The problem is that it’s quite difficult, and machines decades ago simply couldn’t do that, so now we all type on keyboards all day (digital or physical). It’s reached the point where my children no longer have to learn cursive handwriting in school, because what is the point since everything goes into the computer via a keyboard? This strikes me as incredibly short sighted and backwards. I think it’s hurting us long term.

4 comments

> Keyboards are a great example. We should just write as people have done for thousands of years

Nope, nope, nope. Keyboards are a great thing that save a lot of effort and muscle strain. I did my fair share of handwriting, and I experienced the strain and tiredness firsthand (ha). This is to say nothing of the speed.

Ergonomic keyboards make things even easier.

So no, we don't always want faster horses, and the heritage of thousands of years often happens to be a yoke.

I don’t know, I’m pretty dubious that the problems of the future are grossly aided by faster input. I feel like I think better when I write than when I type, I find that really hard to ignore.
I think and write much better on a modern computer than when writing by hand. And much better than I would on a typewriter.

Don't underestimate the ability to revise multiple times.

At the same time, I design better with a pencil than with Sketchup or LucidCharts or something, for similar "draft then modify" reasons. But that pencil could be "real" on a paper or it could be on a tablet.

Writing by hand is just slower, so it gives more time to think.

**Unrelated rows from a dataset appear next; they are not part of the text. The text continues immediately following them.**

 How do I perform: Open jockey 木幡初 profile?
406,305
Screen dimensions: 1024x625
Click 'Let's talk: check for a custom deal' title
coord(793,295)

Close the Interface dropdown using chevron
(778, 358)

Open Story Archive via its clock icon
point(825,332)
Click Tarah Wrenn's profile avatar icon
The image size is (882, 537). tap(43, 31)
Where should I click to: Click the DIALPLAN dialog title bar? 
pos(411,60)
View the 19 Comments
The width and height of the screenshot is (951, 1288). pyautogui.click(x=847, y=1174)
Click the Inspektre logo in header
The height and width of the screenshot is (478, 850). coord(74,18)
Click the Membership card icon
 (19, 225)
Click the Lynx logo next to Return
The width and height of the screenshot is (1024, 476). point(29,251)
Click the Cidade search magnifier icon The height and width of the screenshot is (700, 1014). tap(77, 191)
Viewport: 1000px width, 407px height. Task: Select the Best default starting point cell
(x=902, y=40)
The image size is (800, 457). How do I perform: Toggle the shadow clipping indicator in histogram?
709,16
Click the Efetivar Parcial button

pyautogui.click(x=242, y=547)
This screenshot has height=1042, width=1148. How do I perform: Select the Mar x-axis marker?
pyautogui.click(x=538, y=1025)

Jotting and doodling, on the other hand, is important to improve thinking, from my experience. It's just mostly not about text.

I have mixed feelings about the various arguments I see raised in the comments. It seems crazy to me to insist that efficiency and productivity gains via technology have, as their proper goal, a world in which none of that matters. Freeing up time in this way benefits us as individuals as well. Just staying alive and entertaining ourselves requires goal-directed behavior. I like not having to spend hours cooking food daily on an open fire.

Your argument about keyboards struck me in just this way - it's a mistake to assume that we should stick with the status quo and have machines adapt to us. After all, writing on paper (or with a digital stylus) is just another iteration of improving the technology. Nobody wants to pound symbols into stone with a chisel, for example.

I can type much faster than I can write cursively and it would be incredibly painful to revert to such writing. Natural language speech input can improve a lot of things vs typing, but I think writing code - for as long as it lasts - would be tricky to implement well using our voices.

Physical keyboards are at a near optimum for symbolic input, for the same reason that many musical instruments are operated by keys, and the standard interface for entering notes is a (musical) keyboard. Due to how our fingers work and having ten of them, this is the most efficient and precise way for humans to enter symbolic information.
you're shortsighted—handwriting also is a technological compromise.

natural language interaction is perhaps the main focus of modern machine learning research.